Um informe da Comissão Interamericana de Direitos Humanos (CIDH) do ano de 2015, aponta que recebeu numerosas denúncias “de atos de violência e discriminação” em “operativos migratórios” e “na detenção migratória de forma generalizada” vindos por parte do Corpo Especializado de Segurança Fronteiriza (CESFRONT).
A reportagem da ARGMedios constatou esse tipo de atos violentos e degradantes por parte de agentes que, muitas vezes, nem sequer estão uniformizados ou identificados, e que batem com paus homens e mulheres haitianos que cruzam a fronteira para fazer comércio no país vizinho.
Além disso, há uma clara falta de vontade para combater crimes como tráfico humano e de órgãos, uma vez que basta ser branco para o CESFRONT não exigir nenhum tipo de documentação, ou seja, é uma exigência limitada aos haitianos ou pessoas que se presume serem haitianos por causa de sua cor de pele negra.
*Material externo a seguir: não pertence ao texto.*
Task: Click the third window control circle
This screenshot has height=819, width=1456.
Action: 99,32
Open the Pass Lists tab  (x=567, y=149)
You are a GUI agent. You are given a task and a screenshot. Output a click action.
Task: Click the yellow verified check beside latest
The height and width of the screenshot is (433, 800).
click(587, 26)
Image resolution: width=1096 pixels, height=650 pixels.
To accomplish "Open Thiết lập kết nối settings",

Em outras palavras, um traficante ou contrabandista, estrangeiro ou branco, tem uma boa chance de contornar fronteiras seletivas e porosas, com ou sem muros.
O fundo
Para entender o contexto político dominicano, a reportagem falou com o professor universitário Matías Bosch Carcuro. O pesquisador dominicano explicou que há um “aumento e legitimação do discurso racista e anti-Haitiano, com grande força desde setembro de 2013”, data da decisão do Tribunal Constitucional da República Dominicana que declarou como apátridas milhares de dominicanos de ascendência haitiana que foram, de um dia para o outro, despojados de sua única nacionalidade.
De acordo com Bosch Carcuro, narrativas sobre a construção de um muro começaram em 2015, sendo uma ideia promovida por “grupos políticos que não têm nem 1% dos votos, mas estão muito ligados à onda da direita trumpista, dos Estados Unidos, Europa e Israel”. Mas seria o atual presidente domincano, Luis Abinader, quem fez do muro um verdadeiro projeto e um discurso nacional que, segundo o professor, apela para ao capital político instalado no país por regimes como os do ditador Rafael Leonidas Trujillo e seu sucessor Joaquin Balaguer.
Não é por acaso que esses personagens são lembrados, quando o que vemos hoje é um racismo estatal que busca continuar por outros meios a chamada “dominicanização da fronteira”, uma política que durante o regime de Trujillo levou, entre outros crimes, ao chamado “Massacre da Salsa”, em 1937, quando uma tentativa de limpeza étnica levou ao assassinato de entre 12 mil e 35 mil pessoas, de acordo com várias estimativas.
Mas mais do que uma operação anti-haitiana, ela foi, na verdade, uma operação antinegra, dado que muitas das vítimas daqueles dias também eram dominicanos, de ascendência haitiana ou não. Ainda hoje, a circulação de doutrinas de ódio e teses ridículas como a do “imperialismo haitiano” sustentado por Balaguer em seu livro “La isla al revés” (A ilha de cabeça para baixo, em tradução livre) ainda é comum.
Entretanto, a história desses povos não foi isenta de projetos de integração e políticas de encontro, da proposta de uma Confederação Dominicano-Haitiana defendida por Américo Lugo, nos séculos XIX e XX, às propostas de Manuel Salazar, que propõe construir “pontes e não muros”, bem como investir recursos na construção de uma empresa de desenvolvimento binacional e não políticas segregacionistas.